Jeff asintió con un gesto equivalente a un «por supuesto» lleno de impaciencia, como si votar fuera la única acción lógica y no entendiese de qué se sorprendía tanto Stacy.

Pero ella estaba sorprendida. Había pensado que sólo discutían buscando el consenso, y que no harían nada a menos que todos estuvieran de acuerdo. Sin embargo, no sería así; bastaría con el consentimiento de tres de ellos para que Jeff le cortara las piernas a Pablo. Stacy se esforzó por expresar su reticencia con palabras; tartamudeó, buscando una forma de empezar:

—Pero… O sea… No parece…

—Córtaselas —dijo Eric en voz tan alta que la sobresaltó—. Ahora mismo.

Stacy se volvió a mirarlo. De repente parecía sobrio y despierto. Y también vehemente, seguro de sí mismo y de la propuesta que secundaba. Stacy sabía que aun así podía negarse. Podía decir que no, y entonces Jeff tendría que bajar al pie de la colina para consultar a Amy. Probablemente la convencería; incluso si ella se oponía, él acabaría por persuadirla. Era más fuerte que cualquiera de ellos.
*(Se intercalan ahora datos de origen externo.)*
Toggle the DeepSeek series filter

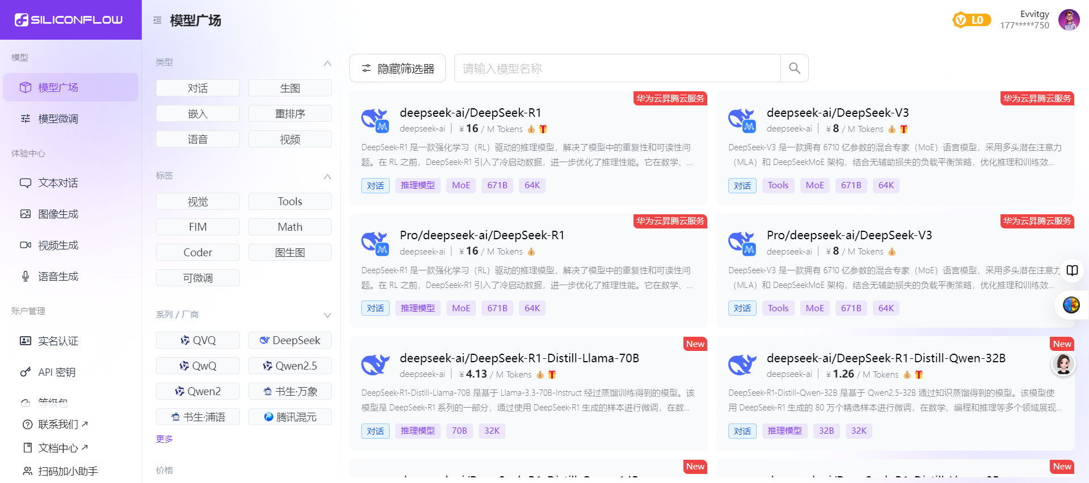point(290,340)
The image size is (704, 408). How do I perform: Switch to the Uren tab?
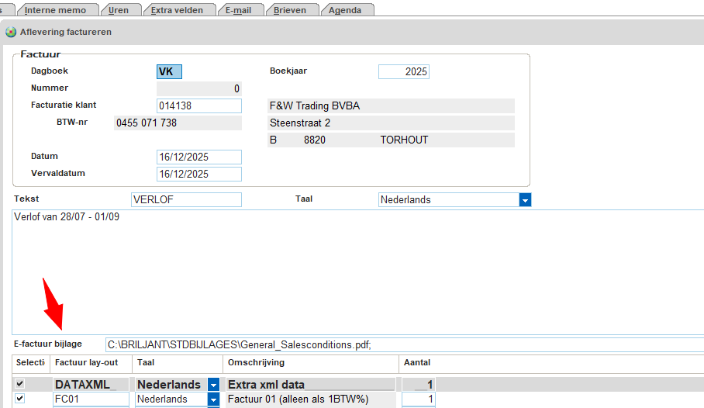[118, 10]
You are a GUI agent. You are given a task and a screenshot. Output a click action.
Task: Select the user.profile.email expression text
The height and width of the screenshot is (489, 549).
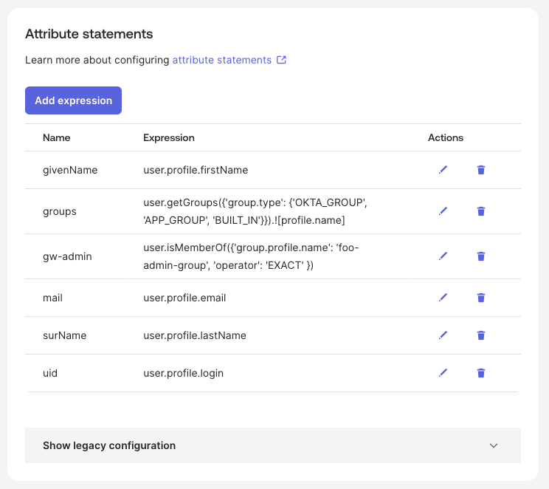coord(184,298)
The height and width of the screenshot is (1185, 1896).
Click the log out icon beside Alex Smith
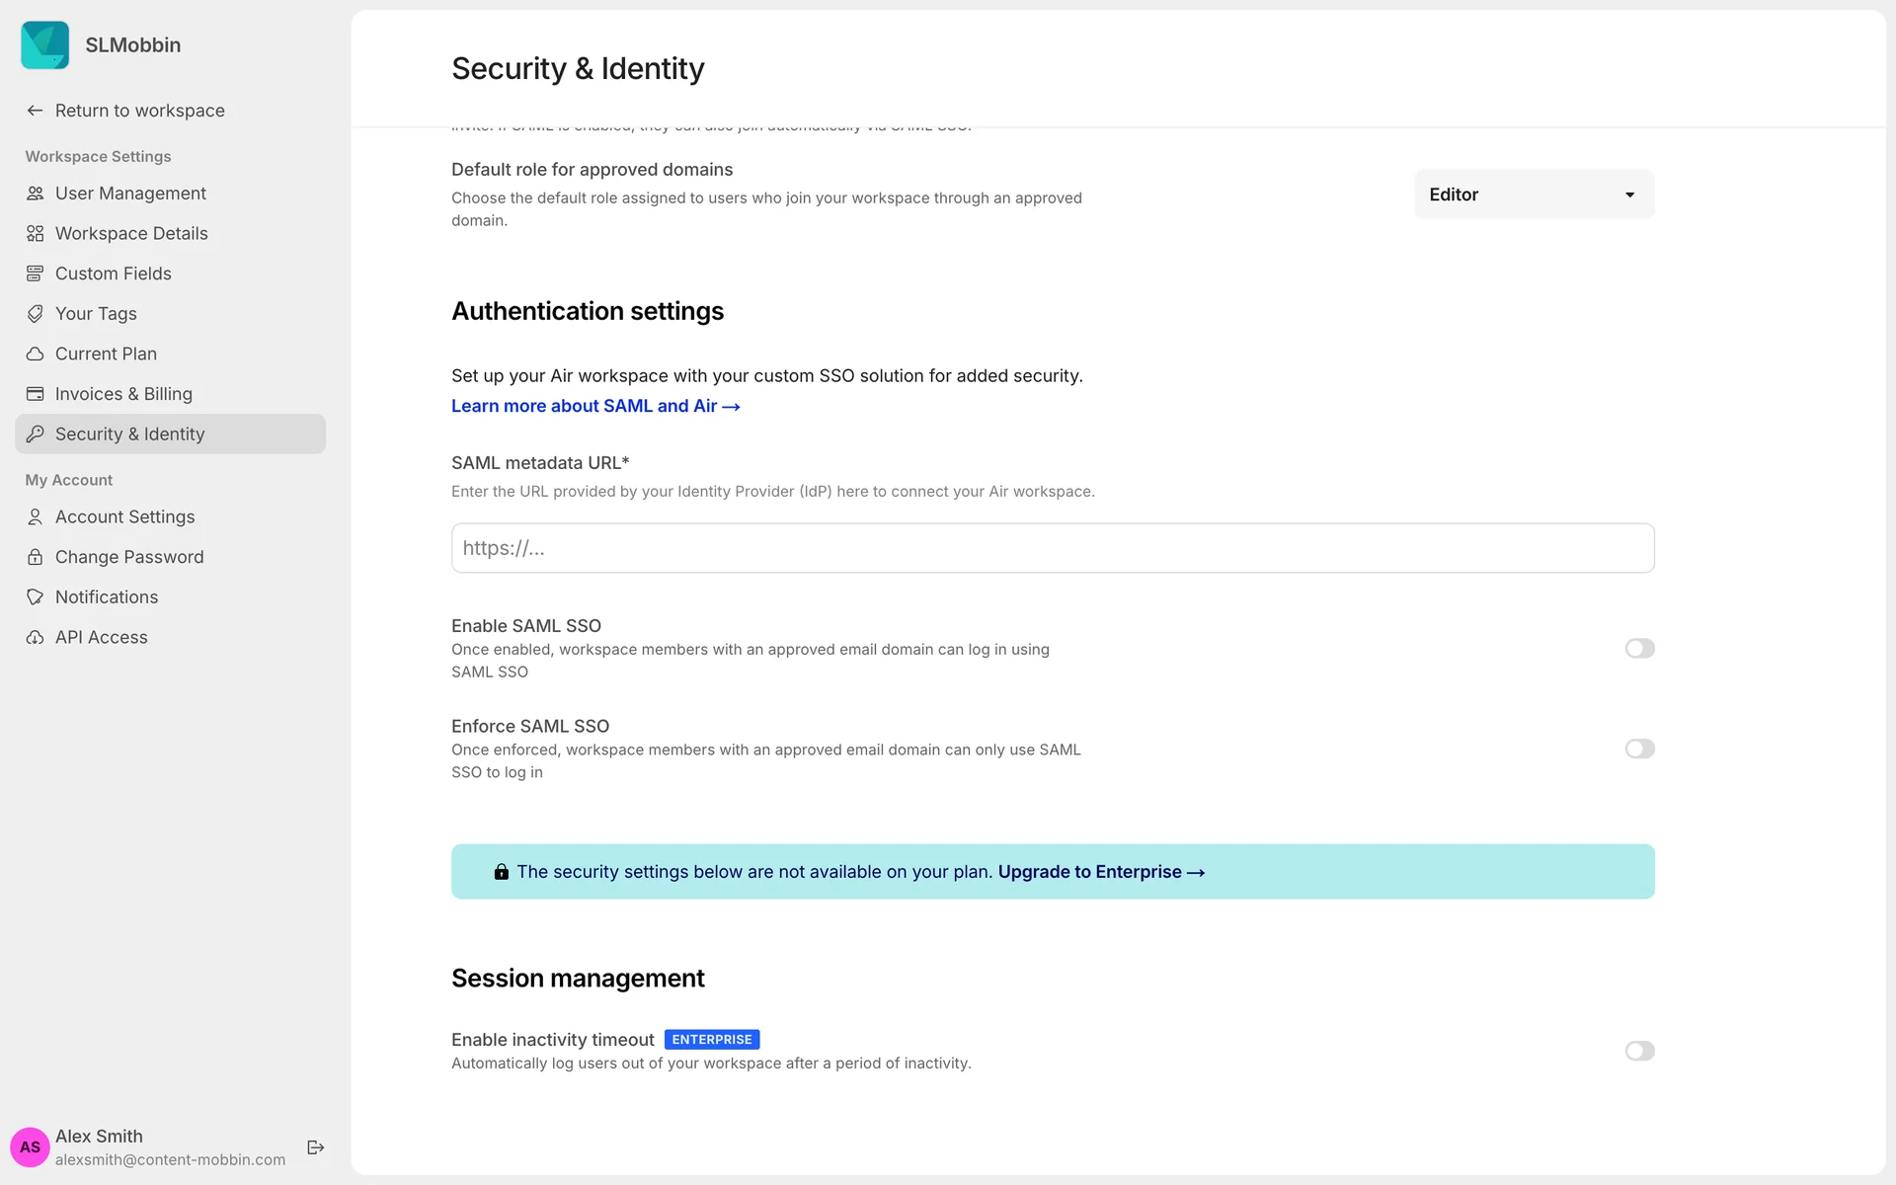coord(316,1146)
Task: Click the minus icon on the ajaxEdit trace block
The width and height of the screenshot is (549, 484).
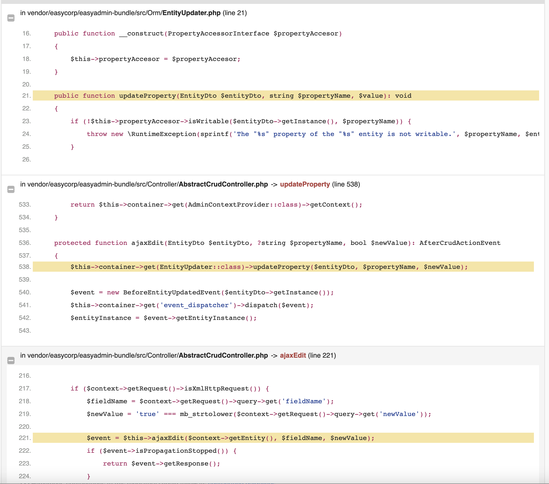Action: (11, 360)
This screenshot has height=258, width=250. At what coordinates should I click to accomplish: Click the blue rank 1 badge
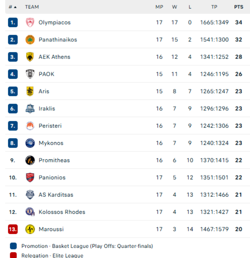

Los demás estaban cansados, sedientos y ansiosos por marcharse, mientras que él parecía inmune a todas esas cosas. ¿Qué sentido tenía discutir, entonces?

—¿Estás seguro de que es lo mejor? —preguntó.

—Si no hacemos nada, morirá.

Al oír estas palabras, Stacy se estremeció como si acabaran de responsabilizarla de la posible muerte de Pablo, como si ésta pudiera ser culpa suya, algo que habría podido evitar fácilmente.

—Yo no quiero que muera.

—Claro que no —dijo Jeff.

Stacy sintió los ojos de Mathias fijos en ella. La miraba sin pestañear. Quería que se negase; lo sabía. Y habría deseado hacerlo, pero fue incapaz.

—Vale —dijo—. Supongo que deberías cortárselas.